▸ EXERCISE AIM:
In the rows below, copy the lines without any changes, from the line with "Task: Click the key icon beside Windows" up to and including the line with "click(x=955, y=150)".

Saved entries
# # #

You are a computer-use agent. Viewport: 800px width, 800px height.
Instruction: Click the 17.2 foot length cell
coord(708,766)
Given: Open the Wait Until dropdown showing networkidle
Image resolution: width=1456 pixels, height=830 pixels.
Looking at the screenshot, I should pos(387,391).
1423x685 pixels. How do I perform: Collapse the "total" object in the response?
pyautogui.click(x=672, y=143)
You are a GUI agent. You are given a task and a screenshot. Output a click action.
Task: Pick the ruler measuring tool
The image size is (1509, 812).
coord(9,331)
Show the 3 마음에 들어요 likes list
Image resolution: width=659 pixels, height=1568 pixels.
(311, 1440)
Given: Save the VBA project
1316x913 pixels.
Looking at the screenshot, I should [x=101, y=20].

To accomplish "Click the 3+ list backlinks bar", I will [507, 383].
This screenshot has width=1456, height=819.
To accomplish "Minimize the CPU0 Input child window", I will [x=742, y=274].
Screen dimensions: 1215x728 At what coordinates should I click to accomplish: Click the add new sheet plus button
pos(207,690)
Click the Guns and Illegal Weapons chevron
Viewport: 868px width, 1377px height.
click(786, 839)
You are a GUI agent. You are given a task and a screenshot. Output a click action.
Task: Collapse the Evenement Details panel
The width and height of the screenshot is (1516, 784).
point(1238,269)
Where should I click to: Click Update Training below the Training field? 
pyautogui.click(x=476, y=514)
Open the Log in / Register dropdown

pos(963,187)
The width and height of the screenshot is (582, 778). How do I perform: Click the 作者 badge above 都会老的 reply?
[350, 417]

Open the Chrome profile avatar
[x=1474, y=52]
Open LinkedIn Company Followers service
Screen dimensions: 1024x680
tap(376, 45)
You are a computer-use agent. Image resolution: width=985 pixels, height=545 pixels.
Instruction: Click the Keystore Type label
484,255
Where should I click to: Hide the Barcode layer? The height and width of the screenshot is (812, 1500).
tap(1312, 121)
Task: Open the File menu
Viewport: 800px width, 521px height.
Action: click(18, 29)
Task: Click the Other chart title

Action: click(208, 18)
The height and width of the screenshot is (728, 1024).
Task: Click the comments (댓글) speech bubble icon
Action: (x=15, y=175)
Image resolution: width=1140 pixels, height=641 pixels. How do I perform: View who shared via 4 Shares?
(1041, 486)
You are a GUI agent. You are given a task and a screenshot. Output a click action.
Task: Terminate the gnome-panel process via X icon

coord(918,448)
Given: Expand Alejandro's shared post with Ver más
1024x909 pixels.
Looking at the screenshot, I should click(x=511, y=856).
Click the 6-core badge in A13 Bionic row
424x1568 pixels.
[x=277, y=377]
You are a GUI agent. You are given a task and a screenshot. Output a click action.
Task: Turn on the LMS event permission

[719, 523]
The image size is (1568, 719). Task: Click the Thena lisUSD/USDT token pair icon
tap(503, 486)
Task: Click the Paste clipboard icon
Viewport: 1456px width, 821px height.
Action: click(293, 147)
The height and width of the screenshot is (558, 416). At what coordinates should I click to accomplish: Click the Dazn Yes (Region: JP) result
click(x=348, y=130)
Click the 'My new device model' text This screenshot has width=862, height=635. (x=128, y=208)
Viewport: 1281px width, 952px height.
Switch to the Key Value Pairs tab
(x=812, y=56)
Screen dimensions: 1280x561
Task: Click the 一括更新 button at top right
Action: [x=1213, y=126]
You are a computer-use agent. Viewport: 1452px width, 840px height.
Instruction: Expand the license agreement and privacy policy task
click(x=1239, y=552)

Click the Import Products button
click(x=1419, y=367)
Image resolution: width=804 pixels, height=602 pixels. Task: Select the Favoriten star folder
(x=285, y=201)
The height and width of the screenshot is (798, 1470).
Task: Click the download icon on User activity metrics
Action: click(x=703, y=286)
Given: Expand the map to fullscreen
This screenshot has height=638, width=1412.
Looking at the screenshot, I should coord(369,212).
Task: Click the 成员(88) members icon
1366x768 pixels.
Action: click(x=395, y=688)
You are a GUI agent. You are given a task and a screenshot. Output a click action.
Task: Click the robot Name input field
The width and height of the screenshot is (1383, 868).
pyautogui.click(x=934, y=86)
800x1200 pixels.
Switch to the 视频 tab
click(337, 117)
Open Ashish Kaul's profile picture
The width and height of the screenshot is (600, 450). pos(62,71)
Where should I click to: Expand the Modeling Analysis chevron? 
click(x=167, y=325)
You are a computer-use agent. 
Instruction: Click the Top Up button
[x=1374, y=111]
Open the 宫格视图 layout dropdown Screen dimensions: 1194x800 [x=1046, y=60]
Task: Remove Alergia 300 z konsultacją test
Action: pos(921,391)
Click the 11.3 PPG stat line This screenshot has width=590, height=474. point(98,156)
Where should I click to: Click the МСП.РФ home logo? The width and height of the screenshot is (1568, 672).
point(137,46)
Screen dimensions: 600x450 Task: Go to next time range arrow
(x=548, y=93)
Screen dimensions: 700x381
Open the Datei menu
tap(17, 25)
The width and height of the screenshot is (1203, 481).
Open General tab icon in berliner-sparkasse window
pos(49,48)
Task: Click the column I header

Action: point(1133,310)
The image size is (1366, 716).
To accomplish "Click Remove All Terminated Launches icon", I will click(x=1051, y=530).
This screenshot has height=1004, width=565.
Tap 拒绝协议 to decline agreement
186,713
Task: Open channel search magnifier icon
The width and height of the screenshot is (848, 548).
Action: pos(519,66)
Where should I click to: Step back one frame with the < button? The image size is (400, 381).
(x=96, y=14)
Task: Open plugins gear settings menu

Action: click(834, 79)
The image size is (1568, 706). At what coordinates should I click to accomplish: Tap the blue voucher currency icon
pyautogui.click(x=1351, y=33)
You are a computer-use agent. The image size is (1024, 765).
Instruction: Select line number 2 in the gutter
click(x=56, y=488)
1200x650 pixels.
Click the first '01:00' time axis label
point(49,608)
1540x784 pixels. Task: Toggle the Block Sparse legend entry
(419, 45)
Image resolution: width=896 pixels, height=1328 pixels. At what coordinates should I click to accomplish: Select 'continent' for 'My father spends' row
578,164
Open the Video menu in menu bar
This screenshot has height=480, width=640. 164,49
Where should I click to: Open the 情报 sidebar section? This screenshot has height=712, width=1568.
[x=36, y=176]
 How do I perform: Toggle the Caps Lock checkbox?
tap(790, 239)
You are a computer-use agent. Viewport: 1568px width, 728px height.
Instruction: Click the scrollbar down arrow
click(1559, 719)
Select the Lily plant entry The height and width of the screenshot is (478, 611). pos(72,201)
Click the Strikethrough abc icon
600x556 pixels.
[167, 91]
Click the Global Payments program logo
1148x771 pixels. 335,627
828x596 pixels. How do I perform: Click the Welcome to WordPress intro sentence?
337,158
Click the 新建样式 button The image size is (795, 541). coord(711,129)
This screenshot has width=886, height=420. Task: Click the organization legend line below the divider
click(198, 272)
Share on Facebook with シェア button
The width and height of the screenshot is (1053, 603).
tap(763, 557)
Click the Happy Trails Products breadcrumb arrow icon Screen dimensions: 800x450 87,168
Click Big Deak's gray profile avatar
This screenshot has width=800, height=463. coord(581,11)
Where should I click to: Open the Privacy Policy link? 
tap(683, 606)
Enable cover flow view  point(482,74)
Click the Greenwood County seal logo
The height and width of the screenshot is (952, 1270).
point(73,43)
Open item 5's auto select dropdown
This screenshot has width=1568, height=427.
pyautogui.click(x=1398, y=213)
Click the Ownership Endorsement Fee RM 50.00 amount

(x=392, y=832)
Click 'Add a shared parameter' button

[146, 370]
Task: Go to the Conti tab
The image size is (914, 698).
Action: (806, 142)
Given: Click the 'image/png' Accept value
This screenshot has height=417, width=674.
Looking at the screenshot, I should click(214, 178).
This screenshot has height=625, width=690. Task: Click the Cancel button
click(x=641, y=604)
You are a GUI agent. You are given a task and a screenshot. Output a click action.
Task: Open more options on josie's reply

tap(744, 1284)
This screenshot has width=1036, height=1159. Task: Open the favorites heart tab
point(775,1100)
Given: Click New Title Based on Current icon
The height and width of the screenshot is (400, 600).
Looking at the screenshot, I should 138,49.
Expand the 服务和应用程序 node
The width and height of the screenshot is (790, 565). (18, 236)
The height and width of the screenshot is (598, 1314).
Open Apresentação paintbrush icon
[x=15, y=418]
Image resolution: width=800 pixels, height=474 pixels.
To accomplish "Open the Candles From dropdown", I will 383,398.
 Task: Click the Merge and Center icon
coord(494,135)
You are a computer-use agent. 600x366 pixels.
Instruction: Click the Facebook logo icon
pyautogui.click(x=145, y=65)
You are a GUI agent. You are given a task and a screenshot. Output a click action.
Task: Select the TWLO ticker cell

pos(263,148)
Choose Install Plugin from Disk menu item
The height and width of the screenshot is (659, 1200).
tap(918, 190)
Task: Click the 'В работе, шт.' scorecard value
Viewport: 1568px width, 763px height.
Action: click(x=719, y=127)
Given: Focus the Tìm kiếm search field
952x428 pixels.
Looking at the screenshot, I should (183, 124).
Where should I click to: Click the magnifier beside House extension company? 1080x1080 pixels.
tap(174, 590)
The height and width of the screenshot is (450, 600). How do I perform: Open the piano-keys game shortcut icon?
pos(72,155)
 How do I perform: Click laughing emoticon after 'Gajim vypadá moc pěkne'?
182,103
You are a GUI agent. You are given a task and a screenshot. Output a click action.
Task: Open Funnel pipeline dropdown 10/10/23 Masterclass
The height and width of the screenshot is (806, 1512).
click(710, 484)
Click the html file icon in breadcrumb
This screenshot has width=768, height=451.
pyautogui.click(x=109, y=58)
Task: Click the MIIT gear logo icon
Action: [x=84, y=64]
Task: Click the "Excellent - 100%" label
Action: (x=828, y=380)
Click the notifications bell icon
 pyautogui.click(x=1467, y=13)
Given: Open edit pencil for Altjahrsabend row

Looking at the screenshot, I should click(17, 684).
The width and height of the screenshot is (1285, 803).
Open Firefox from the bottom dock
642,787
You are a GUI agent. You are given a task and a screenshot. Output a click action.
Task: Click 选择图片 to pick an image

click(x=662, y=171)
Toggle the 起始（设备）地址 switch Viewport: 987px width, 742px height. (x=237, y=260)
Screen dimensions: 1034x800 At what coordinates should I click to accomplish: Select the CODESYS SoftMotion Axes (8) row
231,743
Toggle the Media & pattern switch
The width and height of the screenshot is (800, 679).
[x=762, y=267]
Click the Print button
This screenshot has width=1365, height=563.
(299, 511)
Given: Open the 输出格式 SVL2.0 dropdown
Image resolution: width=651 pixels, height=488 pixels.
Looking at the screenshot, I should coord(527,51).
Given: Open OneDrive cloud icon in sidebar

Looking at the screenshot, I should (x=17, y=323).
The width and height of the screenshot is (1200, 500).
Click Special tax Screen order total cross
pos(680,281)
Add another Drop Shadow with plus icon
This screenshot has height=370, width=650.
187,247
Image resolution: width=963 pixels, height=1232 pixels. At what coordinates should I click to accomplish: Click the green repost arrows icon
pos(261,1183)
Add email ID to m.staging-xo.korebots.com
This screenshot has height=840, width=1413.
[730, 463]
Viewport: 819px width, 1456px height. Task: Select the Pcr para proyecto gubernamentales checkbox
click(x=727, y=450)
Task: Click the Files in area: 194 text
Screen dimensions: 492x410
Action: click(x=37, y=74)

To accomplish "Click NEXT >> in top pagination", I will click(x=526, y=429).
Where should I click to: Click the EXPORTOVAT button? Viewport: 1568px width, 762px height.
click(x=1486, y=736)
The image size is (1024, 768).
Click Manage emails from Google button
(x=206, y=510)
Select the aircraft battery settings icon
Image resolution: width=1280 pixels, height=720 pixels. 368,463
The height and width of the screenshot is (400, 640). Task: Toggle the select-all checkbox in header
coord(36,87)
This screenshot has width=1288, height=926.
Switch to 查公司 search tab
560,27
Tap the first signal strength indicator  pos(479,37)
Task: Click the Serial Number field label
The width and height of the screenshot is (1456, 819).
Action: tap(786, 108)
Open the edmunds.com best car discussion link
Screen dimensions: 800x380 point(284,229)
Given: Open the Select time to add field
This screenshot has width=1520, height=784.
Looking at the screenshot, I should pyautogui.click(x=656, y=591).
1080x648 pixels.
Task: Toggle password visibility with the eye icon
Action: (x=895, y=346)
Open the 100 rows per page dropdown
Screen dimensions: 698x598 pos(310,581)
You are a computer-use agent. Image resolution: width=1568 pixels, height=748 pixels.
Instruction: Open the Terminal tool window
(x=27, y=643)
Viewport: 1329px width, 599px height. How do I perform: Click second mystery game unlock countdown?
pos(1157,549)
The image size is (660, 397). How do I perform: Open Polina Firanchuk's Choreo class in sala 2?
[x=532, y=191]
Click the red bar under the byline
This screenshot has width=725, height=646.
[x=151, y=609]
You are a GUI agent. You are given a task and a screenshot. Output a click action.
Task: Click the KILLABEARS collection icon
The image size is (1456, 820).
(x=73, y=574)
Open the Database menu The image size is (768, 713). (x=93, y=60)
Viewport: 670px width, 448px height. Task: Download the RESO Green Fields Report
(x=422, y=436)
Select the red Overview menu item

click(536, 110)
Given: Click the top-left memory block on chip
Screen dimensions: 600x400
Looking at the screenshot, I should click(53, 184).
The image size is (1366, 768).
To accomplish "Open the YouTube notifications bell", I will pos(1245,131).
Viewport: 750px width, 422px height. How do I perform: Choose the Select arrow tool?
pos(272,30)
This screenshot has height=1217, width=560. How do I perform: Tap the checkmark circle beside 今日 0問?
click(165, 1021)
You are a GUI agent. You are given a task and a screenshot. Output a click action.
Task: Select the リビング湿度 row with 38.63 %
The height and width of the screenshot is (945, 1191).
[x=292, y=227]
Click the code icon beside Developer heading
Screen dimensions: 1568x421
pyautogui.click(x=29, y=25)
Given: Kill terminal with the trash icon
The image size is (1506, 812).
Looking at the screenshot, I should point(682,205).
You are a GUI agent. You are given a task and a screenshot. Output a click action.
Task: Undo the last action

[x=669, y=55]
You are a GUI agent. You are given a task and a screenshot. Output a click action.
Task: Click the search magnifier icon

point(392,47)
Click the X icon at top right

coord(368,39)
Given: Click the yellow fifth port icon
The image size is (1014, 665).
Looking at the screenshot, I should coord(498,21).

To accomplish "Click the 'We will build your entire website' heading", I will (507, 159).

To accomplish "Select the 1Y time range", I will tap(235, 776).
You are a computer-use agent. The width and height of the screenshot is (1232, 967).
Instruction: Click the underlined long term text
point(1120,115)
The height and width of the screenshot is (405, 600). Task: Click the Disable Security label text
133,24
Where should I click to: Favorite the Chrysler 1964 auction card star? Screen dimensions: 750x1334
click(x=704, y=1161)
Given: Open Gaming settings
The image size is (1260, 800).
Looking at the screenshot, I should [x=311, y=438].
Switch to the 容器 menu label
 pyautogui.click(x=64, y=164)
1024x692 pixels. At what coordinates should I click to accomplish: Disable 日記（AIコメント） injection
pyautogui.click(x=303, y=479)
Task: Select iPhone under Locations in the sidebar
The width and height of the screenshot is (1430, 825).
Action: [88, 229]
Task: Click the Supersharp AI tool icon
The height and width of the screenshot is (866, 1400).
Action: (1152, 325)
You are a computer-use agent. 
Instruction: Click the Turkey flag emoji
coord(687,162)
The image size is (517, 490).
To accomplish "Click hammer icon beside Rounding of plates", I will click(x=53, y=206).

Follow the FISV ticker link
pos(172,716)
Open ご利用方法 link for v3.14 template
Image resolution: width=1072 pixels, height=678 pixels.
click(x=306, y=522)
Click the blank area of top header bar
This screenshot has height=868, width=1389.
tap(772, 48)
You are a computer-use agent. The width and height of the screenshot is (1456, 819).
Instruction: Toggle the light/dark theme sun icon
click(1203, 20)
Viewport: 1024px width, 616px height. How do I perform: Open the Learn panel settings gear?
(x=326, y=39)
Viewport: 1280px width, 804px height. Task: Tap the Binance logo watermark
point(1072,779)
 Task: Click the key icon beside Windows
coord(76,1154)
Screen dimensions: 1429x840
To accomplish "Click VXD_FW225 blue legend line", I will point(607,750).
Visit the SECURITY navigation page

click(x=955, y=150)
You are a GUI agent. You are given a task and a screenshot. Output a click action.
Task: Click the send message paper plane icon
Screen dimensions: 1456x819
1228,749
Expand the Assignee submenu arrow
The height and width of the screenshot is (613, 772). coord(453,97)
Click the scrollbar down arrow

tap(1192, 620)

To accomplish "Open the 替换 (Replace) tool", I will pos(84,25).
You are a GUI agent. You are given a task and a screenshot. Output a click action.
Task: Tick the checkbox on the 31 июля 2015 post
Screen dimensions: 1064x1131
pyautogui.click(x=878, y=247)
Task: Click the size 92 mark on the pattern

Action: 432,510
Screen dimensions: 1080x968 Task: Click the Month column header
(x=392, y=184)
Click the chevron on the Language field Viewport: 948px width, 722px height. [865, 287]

# # #

▸ RESPONSE TO THIS EXERCISE:
 Task: Click the key icon beside Windows
coord(76,1154)
Screen dimensions: 1429x840
To accomplish "Click VXD_FW225 blue legend line", I will point(607,750).
Visit the SECURITY navigation page

click(x=955, y=150)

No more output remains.